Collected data
——————————

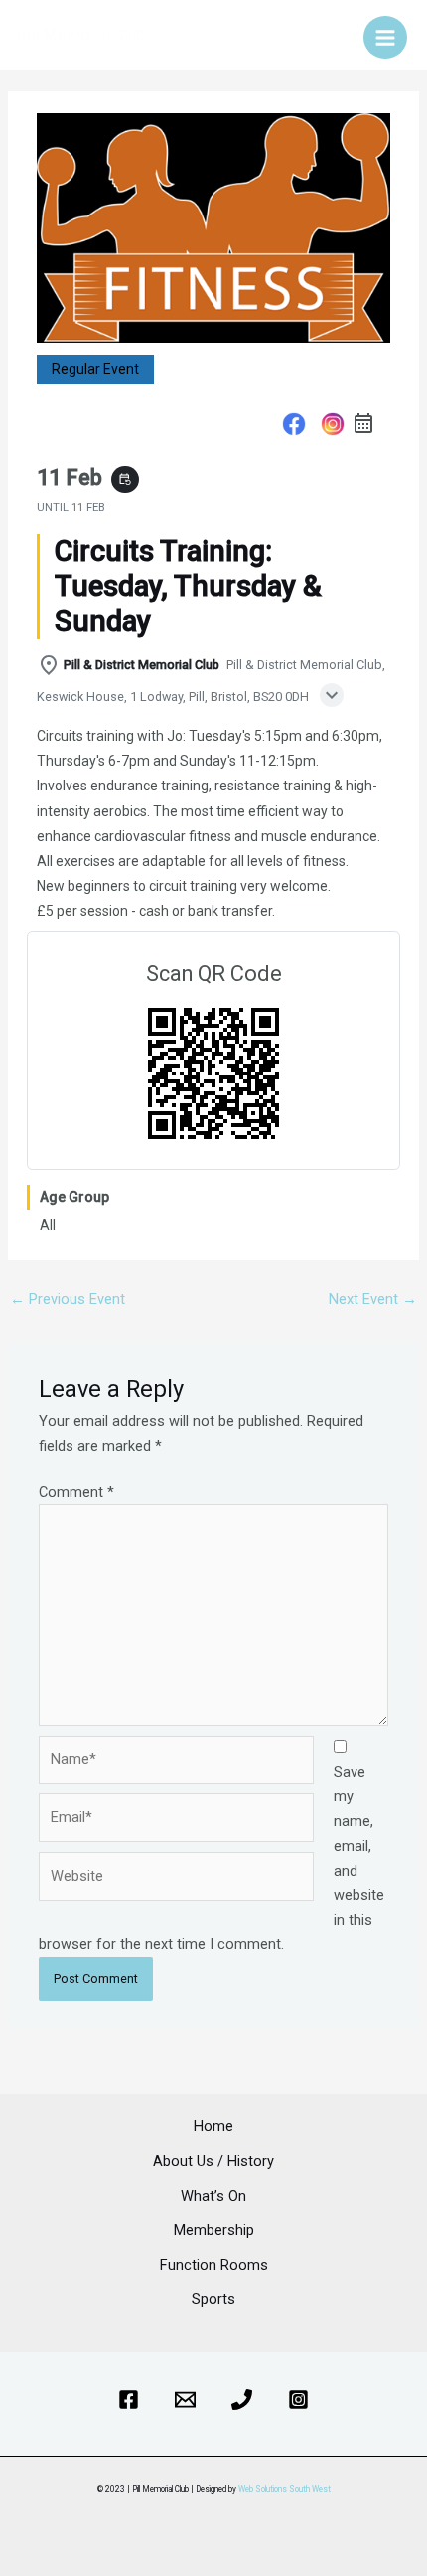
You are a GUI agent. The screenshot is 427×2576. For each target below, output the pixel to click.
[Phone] (241, 2399)
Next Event (373, 1299)
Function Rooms (214, 2265)
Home (213, 2126)
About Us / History (213, 2161)
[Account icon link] (335, 35)
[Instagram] (332, 427)
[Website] (176, 1880)
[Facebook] (294, 427)
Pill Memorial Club (80, 34)
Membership (214, 2230)
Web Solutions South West (284, 2489)
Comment (76, 1492)
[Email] (185, 2399)
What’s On (213, 2196)
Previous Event (67, 1299)
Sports (213, 2299)
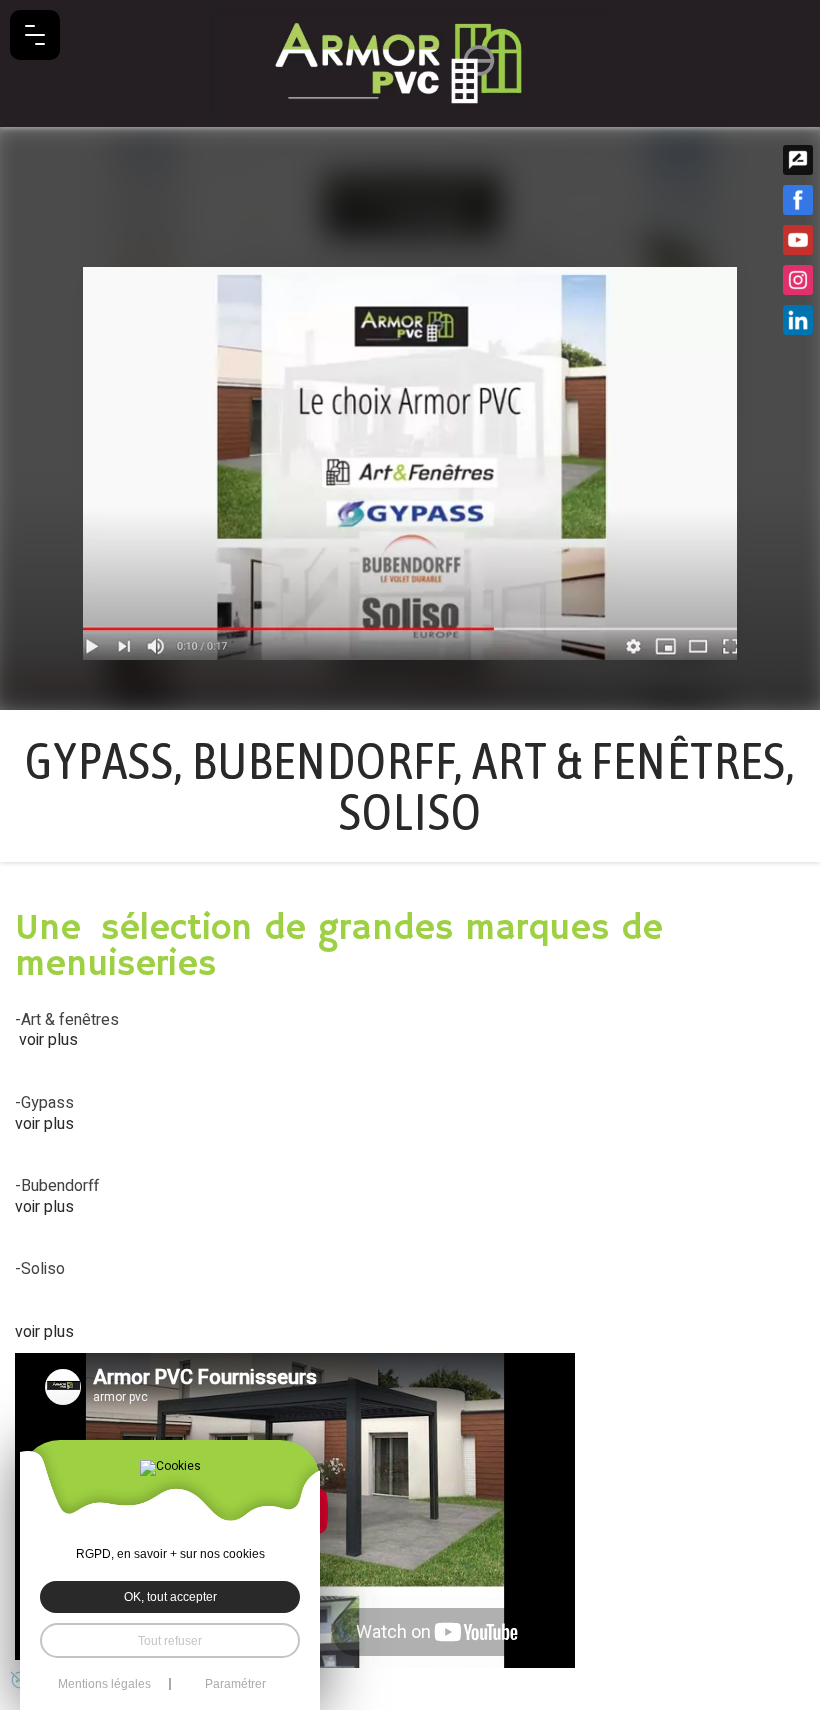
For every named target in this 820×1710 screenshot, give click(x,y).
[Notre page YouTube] (798, 240)
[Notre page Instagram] (798, 280)
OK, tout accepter (170, 1596)
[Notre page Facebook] (798, 200)
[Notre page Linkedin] (798, 320)
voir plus (48, 1040)
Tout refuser (170, 1640)
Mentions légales (104, 1684)
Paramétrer (235, 1684)
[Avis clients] (798, 160)
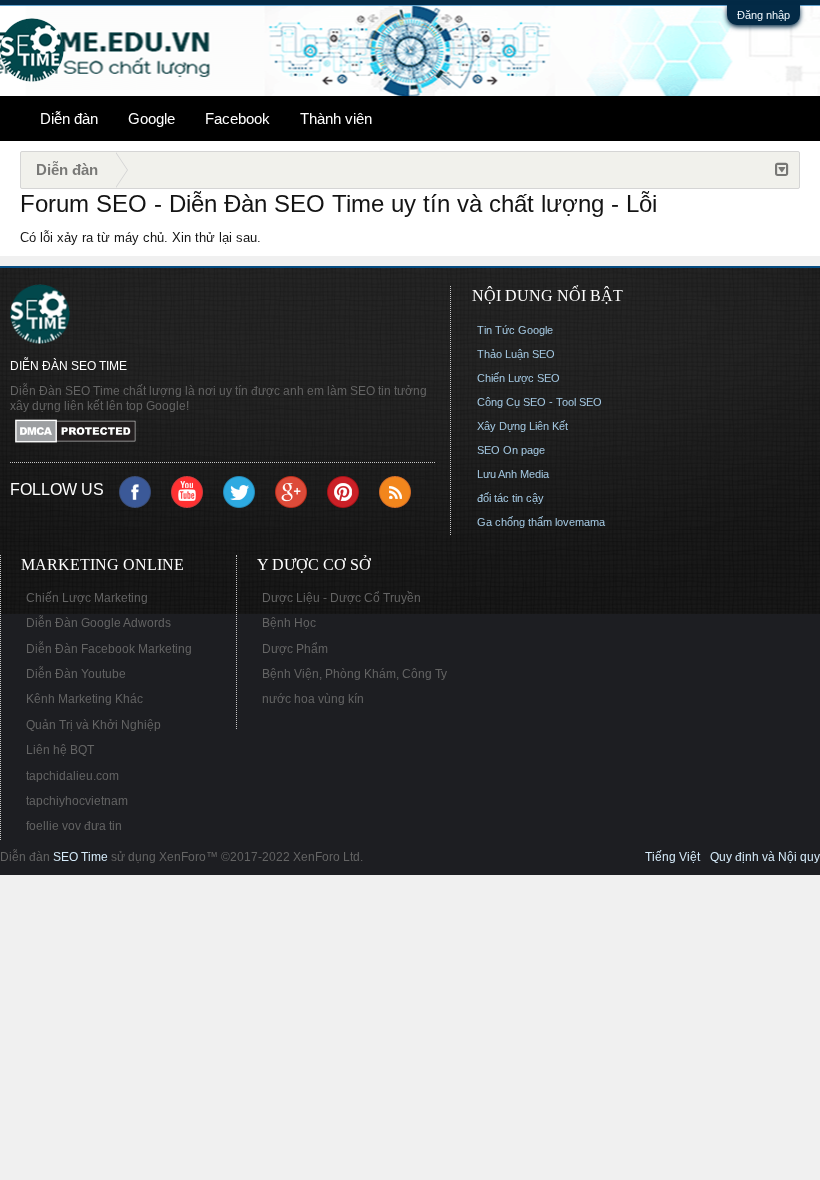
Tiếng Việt (672, 857)
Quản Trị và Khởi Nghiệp (93, 725)
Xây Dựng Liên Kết (522, 426)
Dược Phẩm (295, 649)
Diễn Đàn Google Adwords (98, 623)
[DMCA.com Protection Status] (222, 432)
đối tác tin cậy (510, 498)
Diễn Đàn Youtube (76, 674)
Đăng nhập (763, 15)
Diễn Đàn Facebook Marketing (109, 649)
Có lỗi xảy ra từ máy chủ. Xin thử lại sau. (140, 237)
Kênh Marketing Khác (84, 699)
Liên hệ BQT (60, 750)
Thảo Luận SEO (516, 354)
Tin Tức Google (515, 330)
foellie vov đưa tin (74, 826)
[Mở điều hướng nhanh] (782, 170)
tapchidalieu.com (72, 776)
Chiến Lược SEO (518, 378)
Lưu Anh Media (513, 474)
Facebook (237, 118)
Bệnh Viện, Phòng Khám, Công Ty (354, 674)
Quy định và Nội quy (765, 857)
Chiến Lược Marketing (87, 598)
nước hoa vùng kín (313, 699)
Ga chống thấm (514, 522)
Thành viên (336, 118)
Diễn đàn (69, 118)
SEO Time (80, 857)
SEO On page (511, 450)
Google (151, 118)
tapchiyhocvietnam (77, 801)
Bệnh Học (289, 623)
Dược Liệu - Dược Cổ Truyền (341, 598)
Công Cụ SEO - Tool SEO (539, 402)
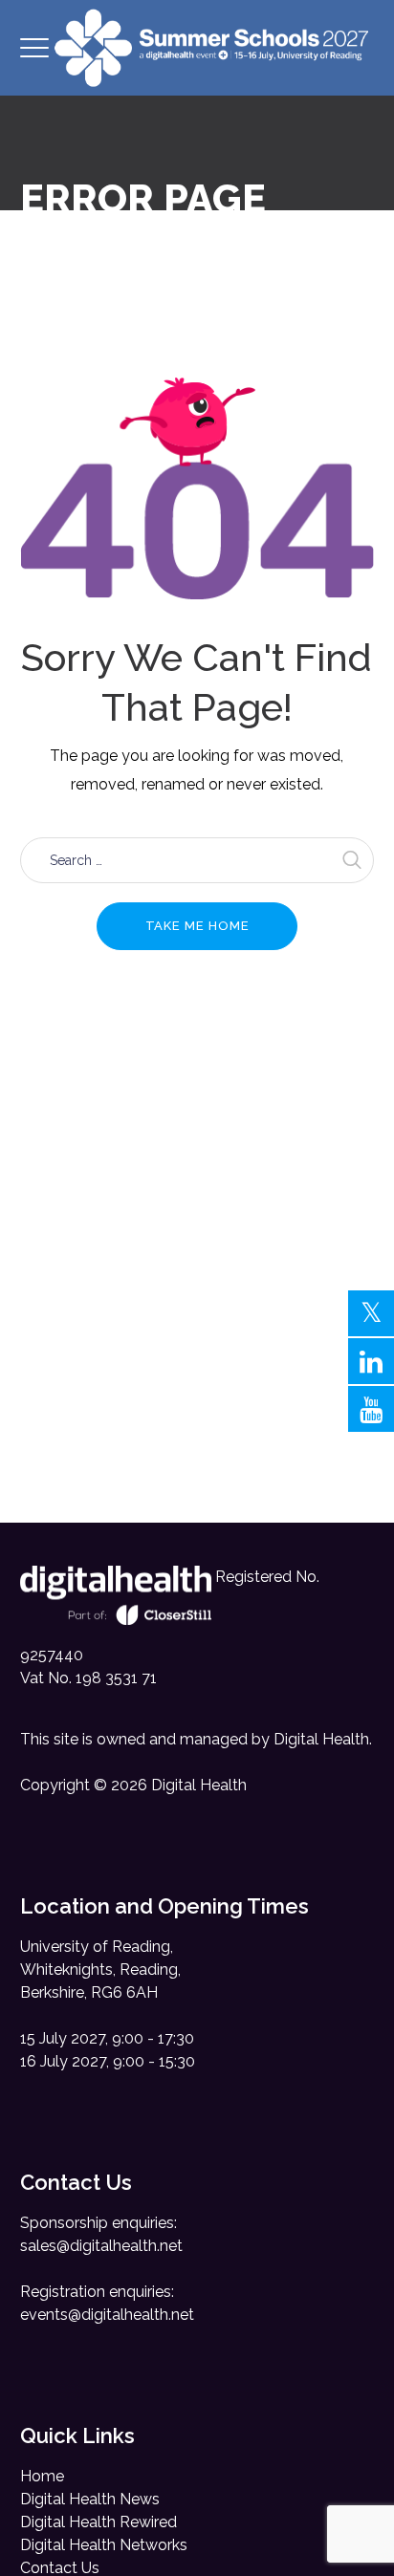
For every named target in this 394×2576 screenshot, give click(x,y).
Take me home (197, 926)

——————————

=== Exercise requirements ===
Gather up every line in the data above that contains the word "named", copying each one.

=== Solution to this task ===
For every named target in this 820×1710 screenshot, give click(x,y).
For every named target in this 394×2576 screenshot, give click(x,y).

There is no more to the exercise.